* CHALLENGE *
Return every line of the items below that contains the word "Switch", matching case exactly.

— Start PROVIDED RECORDS —

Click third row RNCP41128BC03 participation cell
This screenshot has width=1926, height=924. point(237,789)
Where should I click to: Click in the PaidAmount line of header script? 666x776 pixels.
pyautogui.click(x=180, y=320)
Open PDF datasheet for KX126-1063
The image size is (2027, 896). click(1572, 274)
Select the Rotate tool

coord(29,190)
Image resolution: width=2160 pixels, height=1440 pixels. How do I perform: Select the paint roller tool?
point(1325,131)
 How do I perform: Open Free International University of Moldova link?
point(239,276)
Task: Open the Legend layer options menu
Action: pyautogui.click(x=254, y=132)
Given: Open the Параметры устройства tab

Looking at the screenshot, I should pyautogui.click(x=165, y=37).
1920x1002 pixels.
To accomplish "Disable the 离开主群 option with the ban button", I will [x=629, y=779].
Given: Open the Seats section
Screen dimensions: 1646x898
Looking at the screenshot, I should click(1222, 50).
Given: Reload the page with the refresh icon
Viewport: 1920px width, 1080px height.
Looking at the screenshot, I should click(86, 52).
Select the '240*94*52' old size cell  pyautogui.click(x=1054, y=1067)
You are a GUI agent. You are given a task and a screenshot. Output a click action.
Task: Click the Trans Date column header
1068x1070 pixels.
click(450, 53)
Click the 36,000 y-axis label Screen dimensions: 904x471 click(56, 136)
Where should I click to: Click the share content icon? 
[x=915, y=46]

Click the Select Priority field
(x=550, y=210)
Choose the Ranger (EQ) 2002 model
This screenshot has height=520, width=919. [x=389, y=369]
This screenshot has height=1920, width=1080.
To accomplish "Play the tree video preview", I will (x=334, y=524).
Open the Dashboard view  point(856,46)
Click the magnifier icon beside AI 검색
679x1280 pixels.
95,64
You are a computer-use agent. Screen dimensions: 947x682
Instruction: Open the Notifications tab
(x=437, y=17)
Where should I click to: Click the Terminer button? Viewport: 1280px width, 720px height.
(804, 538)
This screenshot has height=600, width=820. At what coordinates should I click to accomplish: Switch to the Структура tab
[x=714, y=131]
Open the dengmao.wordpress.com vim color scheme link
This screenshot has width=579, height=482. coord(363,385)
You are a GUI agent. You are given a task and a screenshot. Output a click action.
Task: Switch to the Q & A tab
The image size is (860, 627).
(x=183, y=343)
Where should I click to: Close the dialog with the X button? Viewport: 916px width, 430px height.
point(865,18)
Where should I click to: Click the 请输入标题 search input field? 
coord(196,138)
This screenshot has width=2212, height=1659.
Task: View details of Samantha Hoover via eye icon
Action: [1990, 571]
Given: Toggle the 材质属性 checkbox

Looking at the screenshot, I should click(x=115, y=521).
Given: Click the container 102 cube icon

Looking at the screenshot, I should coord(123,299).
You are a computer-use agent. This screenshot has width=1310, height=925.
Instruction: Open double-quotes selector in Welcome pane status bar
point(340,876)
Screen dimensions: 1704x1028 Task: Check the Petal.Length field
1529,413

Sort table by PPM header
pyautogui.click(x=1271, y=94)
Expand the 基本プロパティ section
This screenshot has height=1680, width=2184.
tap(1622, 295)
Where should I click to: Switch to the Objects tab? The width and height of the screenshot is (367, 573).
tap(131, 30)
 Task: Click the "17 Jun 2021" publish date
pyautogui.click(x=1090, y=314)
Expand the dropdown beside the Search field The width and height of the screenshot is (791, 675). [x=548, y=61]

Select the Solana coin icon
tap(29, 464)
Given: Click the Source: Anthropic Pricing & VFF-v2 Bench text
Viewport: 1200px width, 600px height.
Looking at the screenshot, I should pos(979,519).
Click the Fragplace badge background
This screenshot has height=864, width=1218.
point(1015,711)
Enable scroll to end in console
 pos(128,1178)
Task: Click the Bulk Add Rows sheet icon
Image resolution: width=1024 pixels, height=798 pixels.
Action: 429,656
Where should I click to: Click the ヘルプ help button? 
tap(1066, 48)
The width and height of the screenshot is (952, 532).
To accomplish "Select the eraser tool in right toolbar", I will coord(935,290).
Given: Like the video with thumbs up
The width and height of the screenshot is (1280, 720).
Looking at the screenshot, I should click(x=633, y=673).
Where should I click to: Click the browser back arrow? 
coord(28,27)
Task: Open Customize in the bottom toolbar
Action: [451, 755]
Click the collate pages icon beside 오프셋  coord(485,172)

— End PROVIDED RECORDS —

* SOLUTION TO THE EXERCISE *
This screenshot has height=600, width=820. At what coordinates should I click to accomplish: Switch to the Структура tab
Task: Switch to the Q & A tab
Where should I click to: Switch to the Objects tab? The width and height of the screenshot is (367, 573).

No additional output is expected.